A while back my nephew came home in his 30k recentish Fiesta, parked on the front of the house, went in and a while later, heard a loud 'bang' from outside.
He looked out the front windows and there was no sign of a reason but the air freshener dangling from the interior mirror in his car was swaying?
He went out and looked around the car, nothing obvious.
Next morning, backing out to go to work and he hears a grating noise and puts the car back on the front and goes to work by train. The AA attended and spotted a broken n/s road spring, so took it to the local dealer to replace.
Now, I was asking why they didn't do both springs while they were there but his Dad said 'it had recently passed an MOT' so (therefore) the other spring was fine? ;-(
Anyway, my Mum got onto him and eventually he had the other spring replaced.
Now, Daughter had a rear spring on her 2001 Corsa go whilst up in Scotland and the garage up there just changed the one spring. No more than a month later and back in Nth London the other one went.
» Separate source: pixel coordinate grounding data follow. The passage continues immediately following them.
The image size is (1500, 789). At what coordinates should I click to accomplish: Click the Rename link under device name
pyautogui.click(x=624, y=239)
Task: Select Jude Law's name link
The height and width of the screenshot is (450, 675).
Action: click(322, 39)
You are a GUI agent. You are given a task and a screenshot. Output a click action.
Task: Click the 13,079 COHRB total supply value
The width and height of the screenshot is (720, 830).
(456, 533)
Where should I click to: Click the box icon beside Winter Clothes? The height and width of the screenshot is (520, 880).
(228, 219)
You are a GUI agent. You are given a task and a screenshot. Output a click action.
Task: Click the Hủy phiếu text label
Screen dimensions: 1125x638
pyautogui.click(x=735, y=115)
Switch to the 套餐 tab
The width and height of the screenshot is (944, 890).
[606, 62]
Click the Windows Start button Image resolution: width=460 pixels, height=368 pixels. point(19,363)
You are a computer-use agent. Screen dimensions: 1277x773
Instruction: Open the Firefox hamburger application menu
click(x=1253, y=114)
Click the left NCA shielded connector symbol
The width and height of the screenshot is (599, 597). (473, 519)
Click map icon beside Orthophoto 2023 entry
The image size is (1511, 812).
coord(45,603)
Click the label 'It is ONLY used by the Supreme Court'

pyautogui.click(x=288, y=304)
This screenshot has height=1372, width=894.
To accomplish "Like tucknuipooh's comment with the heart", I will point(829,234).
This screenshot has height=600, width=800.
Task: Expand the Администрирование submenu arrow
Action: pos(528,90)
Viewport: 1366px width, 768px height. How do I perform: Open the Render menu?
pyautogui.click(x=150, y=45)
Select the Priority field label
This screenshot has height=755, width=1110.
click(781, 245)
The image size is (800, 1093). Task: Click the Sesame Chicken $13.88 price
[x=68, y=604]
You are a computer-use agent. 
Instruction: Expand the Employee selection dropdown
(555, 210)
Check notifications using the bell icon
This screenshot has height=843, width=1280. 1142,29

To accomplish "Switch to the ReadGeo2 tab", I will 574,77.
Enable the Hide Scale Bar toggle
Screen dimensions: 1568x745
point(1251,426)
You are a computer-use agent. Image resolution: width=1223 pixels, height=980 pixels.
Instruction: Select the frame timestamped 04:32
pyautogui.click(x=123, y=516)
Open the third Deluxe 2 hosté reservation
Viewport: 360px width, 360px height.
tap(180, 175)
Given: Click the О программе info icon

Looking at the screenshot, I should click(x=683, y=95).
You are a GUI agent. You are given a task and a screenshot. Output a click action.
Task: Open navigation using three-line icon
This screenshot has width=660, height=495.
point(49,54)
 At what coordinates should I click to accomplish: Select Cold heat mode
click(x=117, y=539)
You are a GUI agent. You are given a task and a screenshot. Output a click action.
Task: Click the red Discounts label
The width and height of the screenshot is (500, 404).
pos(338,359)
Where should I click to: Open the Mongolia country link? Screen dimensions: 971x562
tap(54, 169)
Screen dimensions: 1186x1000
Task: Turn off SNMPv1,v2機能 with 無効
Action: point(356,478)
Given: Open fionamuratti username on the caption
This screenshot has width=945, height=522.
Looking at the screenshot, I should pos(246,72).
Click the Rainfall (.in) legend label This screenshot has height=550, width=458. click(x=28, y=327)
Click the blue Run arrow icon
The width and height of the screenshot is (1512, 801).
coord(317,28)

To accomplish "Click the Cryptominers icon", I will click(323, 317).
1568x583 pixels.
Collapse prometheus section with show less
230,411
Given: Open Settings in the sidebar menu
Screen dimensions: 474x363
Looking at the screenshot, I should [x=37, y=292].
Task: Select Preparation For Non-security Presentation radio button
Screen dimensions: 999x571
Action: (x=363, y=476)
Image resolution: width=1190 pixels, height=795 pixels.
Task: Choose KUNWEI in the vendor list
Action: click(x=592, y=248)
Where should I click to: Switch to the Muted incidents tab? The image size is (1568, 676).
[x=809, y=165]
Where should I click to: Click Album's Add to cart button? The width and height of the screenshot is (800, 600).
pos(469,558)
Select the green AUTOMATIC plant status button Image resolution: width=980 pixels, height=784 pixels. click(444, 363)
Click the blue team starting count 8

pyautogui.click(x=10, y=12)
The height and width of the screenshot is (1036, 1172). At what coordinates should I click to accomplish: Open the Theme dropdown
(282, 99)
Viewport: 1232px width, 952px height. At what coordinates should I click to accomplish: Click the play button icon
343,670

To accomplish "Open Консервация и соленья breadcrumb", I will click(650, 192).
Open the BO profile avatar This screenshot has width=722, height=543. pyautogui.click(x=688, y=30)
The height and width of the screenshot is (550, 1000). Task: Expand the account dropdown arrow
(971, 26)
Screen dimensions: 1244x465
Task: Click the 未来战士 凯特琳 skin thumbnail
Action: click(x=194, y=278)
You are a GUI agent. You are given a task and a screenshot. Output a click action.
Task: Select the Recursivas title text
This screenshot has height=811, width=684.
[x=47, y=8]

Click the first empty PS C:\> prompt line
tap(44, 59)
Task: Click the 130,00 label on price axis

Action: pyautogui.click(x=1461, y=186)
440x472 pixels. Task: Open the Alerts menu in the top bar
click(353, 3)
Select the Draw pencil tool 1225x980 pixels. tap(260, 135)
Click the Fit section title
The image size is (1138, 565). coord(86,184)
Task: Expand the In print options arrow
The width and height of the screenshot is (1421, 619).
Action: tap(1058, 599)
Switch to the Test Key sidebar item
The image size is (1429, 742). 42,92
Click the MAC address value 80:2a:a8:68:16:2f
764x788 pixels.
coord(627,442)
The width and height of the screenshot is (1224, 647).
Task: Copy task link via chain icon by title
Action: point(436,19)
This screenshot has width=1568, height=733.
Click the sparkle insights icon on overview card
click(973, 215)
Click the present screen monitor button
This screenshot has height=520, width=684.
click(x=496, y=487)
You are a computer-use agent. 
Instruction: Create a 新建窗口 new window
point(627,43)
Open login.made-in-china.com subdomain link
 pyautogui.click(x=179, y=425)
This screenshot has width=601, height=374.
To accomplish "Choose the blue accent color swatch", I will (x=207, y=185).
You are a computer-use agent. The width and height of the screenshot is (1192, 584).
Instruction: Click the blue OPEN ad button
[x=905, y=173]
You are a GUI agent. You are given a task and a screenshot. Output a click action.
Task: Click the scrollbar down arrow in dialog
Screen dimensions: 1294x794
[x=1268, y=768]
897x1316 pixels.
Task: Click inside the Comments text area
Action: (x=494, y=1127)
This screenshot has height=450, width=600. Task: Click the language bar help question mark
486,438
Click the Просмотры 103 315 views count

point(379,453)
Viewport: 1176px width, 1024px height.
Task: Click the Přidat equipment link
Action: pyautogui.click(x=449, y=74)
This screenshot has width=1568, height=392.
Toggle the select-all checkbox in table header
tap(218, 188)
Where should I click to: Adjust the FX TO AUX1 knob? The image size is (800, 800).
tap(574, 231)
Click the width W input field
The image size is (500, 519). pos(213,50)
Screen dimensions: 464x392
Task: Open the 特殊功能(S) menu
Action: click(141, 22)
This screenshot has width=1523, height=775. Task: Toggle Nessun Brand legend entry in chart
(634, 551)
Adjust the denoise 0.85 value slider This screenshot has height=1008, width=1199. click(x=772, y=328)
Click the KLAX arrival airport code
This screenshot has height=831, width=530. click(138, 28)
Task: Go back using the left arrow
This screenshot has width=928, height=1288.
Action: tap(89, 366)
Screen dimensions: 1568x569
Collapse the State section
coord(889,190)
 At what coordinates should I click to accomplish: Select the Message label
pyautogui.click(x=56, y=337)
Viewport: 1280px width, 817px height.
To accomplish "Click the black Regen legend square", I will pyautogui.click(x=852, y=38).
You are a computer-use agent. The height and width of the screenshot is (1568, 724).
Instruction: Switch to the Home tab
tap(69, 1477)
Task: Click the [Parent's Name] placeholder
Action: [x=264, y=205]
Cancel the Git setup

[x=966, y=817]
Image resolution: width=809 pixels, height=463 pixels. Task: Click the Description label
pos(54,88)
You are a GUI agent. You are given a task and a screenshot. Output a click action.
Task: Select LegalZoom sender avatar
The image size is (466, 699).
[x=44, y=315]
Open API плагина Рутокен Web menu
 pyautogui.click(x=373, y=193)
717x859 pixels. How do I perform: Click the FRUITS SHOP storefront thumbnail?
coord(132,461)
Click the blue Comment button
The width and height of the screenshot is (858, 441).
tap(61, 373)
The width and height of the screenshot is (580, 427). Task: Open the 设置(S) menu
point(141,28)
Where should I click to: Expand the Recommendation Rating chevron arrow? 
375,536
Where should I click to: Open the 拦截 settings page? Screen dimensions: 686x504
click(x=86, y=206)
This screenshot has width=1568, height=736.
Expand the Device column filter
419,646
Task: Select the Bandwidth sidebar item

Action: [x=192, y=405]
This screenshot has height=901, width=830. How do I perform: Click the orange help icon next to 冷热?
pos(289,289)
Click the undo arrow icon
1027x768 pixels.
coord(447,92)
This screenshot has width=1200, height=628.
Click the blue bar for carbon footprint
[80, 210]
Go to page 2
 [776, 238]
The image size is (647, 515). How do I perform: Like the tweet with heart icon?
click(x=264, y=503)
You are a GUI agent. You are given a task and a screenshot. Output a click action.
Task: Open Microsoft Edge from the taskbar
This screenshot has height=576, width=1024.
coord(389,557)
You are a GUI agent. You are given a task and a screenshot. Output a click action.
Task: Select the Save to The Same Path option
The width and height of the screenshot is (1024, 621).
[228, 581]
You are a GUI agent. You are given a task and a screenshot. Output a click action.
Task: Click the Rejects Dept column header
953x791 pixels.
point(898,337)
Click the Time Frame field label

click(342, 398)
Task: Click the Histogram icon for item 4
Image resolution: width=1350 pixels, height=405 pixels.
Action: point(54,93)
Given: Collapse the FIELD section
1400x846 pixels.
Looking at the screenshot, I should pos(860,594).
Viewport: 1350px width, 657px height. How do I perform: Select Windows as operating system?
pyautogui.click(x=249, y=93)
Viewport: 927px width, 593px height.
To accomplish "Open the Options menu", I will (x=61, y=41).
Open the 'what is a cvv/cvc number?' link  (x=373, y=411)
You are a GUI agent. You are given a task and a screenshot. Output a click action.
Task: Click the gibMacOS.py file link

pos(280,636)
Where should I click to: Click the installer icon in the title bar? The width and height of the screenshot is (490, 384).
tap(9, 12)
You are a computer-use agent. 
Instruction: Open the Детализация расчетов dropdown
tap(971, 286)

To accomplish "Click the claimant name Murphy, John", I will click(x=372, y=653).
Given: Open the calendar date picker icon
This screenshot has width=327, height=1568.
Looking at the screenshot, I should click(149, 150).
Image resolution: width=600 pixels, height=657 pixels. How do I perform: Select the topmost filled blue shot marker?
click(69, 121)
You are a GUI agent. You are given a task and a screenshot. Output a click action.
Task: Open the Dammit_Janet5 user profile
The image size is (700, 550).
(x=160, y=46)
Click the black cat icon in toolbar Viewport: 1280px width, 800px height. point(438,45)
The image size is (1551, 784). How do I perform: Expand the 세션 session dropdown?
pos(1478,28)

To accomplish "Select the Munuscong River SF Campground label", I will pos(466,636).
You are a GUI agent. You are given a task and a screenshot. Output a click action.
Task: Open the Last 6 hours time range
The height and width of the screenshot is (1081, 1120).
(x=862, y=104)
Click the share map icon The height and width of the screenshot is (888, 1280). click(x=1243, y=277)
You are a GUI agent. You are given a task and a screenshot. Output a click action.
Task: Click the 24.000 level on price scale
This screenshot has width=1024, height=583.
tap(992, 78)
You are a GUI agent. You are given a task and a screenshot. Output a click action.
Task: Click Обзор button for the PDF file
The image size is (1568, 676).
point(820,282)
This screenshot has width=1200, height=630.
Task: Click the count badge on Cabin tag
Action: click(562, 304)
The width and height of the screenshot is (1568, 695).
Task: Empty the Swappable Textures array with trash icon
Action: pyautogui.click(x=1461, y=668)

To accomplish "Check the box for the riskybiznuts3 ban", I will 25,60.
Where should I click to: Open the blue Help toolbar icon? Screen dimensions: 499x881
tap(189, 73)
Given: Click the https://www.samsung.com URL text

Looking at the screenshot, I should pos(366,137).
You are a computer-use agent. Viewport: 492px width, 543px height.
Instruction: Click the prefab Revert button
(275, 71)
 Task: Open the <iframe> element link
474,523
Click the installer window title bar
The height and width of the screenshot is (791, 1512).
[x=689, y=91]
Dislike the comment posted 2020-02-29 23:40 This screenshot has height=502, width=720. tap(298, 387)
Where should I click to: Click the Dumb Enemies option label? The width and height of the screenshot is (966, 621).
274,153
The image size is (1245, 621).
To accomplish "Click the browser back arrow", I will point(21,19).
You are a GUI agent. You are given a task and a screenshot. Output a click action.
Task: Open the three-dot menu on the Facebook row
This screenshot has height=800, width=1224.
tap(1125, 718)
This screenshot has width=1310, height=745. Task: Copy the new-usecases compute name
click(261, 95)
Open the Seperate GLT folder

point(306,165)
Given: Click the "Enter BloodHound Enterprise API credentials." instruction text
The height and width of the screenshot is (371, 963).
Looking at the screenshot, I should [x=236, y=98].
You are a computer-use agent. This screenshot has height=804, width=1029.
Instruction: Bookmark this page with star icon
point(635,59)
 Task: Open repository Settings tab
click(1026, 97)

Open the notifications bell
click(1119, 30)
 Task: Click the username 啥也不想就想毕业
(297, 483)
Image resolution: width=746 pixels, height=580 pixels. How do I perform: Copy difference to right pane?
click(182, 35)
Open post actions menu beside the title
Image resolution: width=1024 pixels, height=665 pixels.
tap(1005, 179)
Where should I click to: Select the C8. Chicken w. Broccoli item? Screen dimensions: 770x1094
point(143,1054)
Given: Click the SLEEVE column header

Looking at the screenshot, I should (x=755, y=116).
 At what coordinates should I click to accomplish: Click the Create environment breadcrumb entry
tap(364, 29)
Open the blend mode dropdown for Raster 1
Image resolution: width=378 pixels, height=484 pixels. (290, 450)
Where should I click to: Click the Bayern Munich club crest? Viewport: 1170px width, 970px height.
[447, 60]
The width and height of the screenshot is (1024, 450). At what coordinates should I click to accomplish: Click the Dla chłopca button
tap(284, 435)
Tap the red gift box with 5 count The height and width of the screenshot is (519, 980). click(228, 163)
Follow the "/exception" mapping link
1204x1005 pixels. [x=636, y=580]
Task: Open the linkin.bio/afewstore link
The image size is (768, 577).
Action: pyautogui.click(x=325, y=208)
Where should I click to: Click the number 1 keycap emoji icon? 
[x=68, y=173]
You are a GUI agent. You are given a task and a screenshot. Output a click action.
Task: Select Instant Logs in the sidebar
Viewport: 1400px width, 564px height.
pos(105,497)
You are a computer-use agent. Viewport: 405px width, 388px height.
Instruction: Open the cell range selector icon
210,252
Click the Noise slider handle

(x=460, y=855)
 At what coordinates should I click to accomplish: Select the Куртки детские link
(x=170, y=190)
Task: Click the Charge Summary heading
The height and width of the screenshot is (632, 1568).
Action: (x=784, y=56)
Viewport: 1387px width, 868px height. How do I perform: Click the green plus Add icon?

So, I supervised her changing both.
Tonight I was presented with nephews 'good / old' spring with, I think the suggestion was there was 'nothing wrong with it' (as confirmed by their garage).
So, my question to the panel is, when these springs typically let go, is there usually any warning, a crack slowly widening etc or do they normally (if there is such a thing) just fail in one go (as both these instances appeared to have done)?